0.3

1.7K 158 652
                                    

"Hadi Chae Hee!"

Diye bıkkınca bağırdım.

"Tamam geliyorum ama çoraplarımı bulamadım! Nerde biliyor musun?"

Gözlerimi devirdim. Chae Hee, hep dağınıktı. Elimdeki küçük valizimi yere bırakıp, Chae Hee'nin yanına gittim. Chae Hee, yerdeki elbiseler arasından çorap poşetini arıyordu. Ben de etrafa bakınmaya başladığım sırada Chae Hee'nin arkasında bulunan çorap poşetini görmem ile söylenmeye başladım.

"Kör müsün kızım? Arkandalarmış bak!"

Arkasını dönüp, çorap poşetini görünce eline aldı ve başını kaldırıp bana baktı suçlu suçlu tebessüm ederken. Bu haline güldüm ve hızlı olmasını söyleyerek yatağa oturdum.

Sonunda Chae Hee'nin tüm eşyaları tamamlandığında yola çıkmıştık. Okul yurdumuzun biraz ilerisinde olduğu için yürüyerek okula gitmeye başladık. Biz öğrenciydik ve elimizdeki para bize zor yetiyorken bu kadarcık kısa yolu taksi ile gitmek enayilik olurdu.

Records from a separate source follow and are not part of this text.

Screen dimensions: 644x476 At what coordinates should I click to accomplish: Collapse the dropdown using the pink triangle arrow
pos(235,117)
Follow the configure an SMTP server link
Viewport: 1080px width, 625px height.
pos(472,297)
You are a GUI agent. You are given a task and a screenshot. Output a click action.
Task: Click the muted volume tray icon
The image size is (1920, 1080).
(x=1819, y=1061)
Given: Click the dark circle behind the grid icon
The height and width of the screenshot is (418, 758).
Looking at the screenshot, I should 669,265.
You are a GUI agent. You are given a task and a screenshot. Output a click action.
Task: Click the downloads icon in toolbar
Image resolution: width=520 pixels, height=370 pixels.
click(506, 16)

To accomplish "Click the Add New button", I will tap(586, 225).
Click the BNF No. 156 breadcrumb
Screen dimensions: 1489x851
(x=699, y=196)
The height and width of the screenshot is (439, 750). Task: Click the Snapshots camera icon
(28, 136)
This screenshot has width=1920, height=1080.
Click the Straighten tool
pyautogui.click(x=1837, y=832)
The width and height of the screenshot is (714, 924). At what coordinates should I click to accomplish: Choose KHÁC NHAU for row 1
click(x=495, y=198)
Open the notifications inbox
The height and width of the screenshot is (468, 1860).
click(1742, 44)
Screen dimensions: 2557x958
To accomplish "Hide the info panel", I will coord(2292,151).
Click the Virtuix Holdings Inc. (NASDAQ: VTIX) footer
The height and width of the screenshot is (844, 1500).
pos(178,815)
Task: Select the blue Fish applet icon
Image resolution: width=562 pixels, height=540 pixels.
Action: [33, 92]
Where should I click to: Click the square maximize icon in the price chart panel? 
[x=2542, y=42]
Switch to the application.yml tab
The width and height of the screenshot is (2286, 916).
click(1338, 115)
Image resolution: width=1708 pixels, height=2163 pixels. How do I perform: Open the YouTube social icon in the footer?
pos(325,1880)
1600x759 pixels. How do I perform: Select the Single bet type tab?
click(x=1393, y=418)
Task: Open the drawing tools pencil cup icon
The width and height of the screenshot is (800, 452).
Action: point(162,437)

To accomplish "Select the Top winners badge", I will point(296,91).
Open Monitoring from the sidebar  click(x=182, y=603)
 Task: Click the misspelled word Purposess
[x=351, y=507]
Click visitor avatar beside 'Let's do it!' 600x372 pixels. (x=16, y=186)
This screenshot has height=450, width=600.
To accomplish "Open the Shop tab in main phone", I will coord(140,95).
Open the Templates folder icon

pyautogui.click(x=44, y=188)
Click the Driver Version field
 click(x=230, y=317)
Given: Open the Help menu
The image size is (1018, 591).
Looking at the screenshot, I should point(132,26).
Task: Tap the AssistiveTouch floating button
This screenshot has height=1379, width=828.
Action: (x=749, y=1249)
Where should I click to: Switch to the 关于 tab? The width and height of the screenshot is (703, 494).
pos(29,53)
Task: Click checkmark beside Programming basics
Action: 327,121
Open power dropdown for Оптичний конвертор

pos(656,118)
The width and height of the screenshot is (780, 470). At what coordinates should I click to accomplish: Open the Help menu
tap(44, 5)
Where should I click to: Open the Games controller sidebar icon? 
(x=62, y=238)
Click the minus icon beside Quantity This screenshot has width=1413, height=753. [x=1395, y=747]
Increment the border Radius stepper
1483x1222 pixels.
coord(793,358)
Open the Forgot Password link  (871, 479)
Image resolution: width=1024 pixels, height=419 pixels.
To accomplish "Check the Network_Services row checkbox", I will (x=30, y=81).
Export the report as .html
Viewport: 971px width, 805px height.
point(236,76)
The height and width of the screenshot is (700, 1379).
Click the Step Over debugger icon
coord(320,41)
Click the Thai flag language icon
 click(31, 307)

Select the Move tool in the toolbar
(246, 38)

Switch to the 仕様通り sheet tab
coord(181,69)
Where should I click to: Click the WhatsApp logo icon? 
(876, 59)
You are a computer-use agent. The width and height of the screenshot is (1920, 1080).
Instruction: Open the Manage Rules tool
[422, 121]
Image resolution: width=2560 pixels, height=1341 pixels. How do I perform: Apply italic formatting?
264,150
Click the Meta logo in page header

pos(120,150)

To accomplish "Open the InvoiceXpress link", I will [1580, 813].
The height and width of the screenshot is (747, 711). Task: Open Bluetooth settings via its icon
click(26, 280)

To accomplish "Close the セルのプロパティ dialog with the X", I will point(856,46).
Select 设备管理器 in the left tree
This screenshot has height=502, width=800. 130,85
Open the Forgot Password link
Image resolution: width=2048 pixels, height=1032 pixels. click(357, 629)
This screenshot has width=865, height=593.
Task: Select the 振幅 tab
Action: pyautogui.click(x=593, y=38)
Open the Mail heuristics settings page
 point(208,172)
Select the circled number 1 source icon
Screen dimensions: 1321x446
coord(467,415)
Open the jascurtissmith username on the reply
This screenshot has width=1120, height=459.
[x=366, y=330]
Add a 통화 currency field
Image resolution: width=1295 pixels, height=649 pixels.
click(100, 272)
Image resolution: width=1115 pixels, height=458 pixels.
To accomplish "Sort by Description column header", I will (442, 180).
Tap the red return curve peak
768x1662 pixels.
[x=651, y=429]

Chae Hee, yolda koluma dört yüz dört gibi yapışmış sürekli "çok korkuyorum. Ne kadar kaldı?"Demişti. Ben de hep "az kaldı." Diyip geçiştirmiştim.

Geceleri dışarı tek başına çıkmaktan ölesiye korkuyordu. Gerçi sabahları içinde aynı şey geçerliydi ama bu fobisi akşam daha etkindi.

Karanlık yollarda yürümeye devam ederken, arkamızdan gelen korna sesi ile Chae Hee yerinden sıçrayıp bana daha da bir sokulurken onu sola, kaldırımlara,  doğru itmeye çalışıyordum. Sonunda kaldırıma çıktığımızda arkama bakma ihtiyacı hissettim. Ancak Chae Hee, "durmayalım burda. Hadi hemen gidelim!" Dediğinde mecbur dönmemiştim arkama.

Yolda ilerlemeye devam etmiştik hızla. Tam bir iki adım atmıştıkki biri Chae Hee'nin omzuna dokundu. Benden önce Chae Hee arkasına dönmüş ve bir çığlık atmıştı.

Ben de korkup arkamı döndüğümde gökdelen kadar uzun olan bir çocuk gördüm. Yüzü tanıdıktı ama çıkaramamıştım. Boyu çok uzundu, simsiyah giyinmişti ve beyaz teni karanlıkta korkunç bir şekilde parlıyordu. Bu yüzden ben de korkmuş çığlık atmıştım.

Chae Hee ile arkamızı dönmüş koşacakken, gelen ses ile durduk.

"Yeena!"

Arkamı dönüp, baktığımda Beomgyu siyah bir arabadan inmiş bize doğru geliyordu.

"Ne oldu? İyi misiniz?"

Tam cevap vermek adına ağzımı açmıştım ki Chae Hee konuşunca kapatmak zorunda kaldım.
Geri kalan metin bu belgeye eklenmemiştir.